Nach der Festnahme wurden die Verdächtigen an den Tatort gebracht, auch das
sagt die Polizei der taz. Sie sagt aber nicht, warum, also ob dies etwa zum
Zweck einer Gegenüberstellung erfolgte. Fotos von der Festnahme zeigen zwei
Frauen in Handschellen, klein und schmächtig, zu sehen sind auch zwei der
Männer. Satiriker Zemhoute sagt im Interview, drei oder vier Angreifer
seien „durchtrainiert“ gewesen, die anderen „schlank“. Von den Verdäch…
auf den Fotos hat keine die Statur eines Kampfsportlers. Auch Berliner
Demo-Fotografen, die in ihren Archiven, auch der vergangenen Hygiene-Demos,
nach ihnen suchen, sind ratlos. Niemand hat je einen von ihnen gesehen.

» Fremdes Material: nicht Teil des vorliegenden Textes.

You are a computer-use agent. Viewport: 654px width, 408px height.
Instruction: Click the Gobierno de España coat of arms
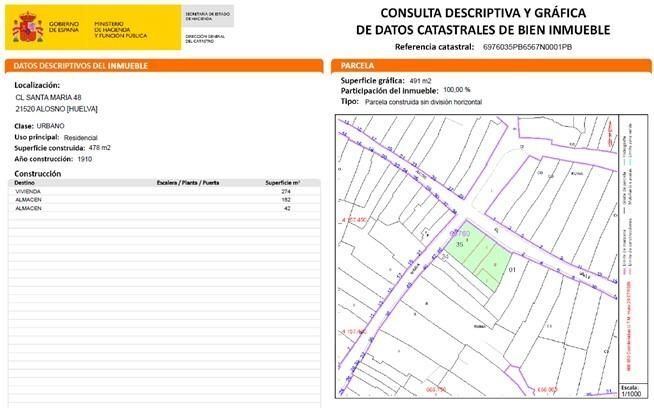click(x=28, y=29)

Schon am Tag nach dem Angriff berichten Zeitungen von mutmaßlichen Tätern
aus dem „linken Spektrum“, sie beziehen sich auf die Staatsanwaltschaft,
später auch auf die Berliner Polizei. Die Bild-Zeitung schreibt am Montag
von „Linksextremisten“, die auf die Journalisten eintreten. Die
Ermittlungen hat inzwischen der für politische Straftaten zuständige
Staatsschutz übernommen. Drei Personen, die beiden 25-Jährigen und der
24-Jährige, sind bei der Polizei in der Datei „Politisch motivierte
Kriminalität links“ gespeichert, wegen Verstößen gegen das
Versammlungsgesetz, Landfriedensbruch und Sachbeschädigung, so die Berliner
Polizei.
Am Tag nach dem Übergriff werden alle sechs Verdächtigen freigelassen. Nur
gegen zwei habe sich ein „dringender Tatverdacht“ erhärtet, Haftgründe
lägen keine vor, so die Staatsanwaltschaft. Solche wären, so sagt es
Strafverteidiger Hannes Honecker der taz, Flucht-, Verdunkelungs- und
Wiederholungsgefahr. Beispiele vergangener Jahre beim 1. Mai oder Protesten
gegen das G20-Treffen aber zeigen: Mitunter sitzen Täter, etwa für
Flaschenwürfe, lange in Untersuchungshaft, auch wenn wenig dafür spricht,
dass sie flüchten könnten.
## Motiv unklar
„PMK“ steht für politisch motivierte Kriminalität, die Statistik wird seit
2001 für rechte, religiös motivierte, aber auch linke Gewalt als
„Eingangsstatistik“ erhoben, das heißt, die Einträge erfolgen schon zu
Beginn polizeilichen Ermittlungen und somit auf Basis von Anfangsverdacht.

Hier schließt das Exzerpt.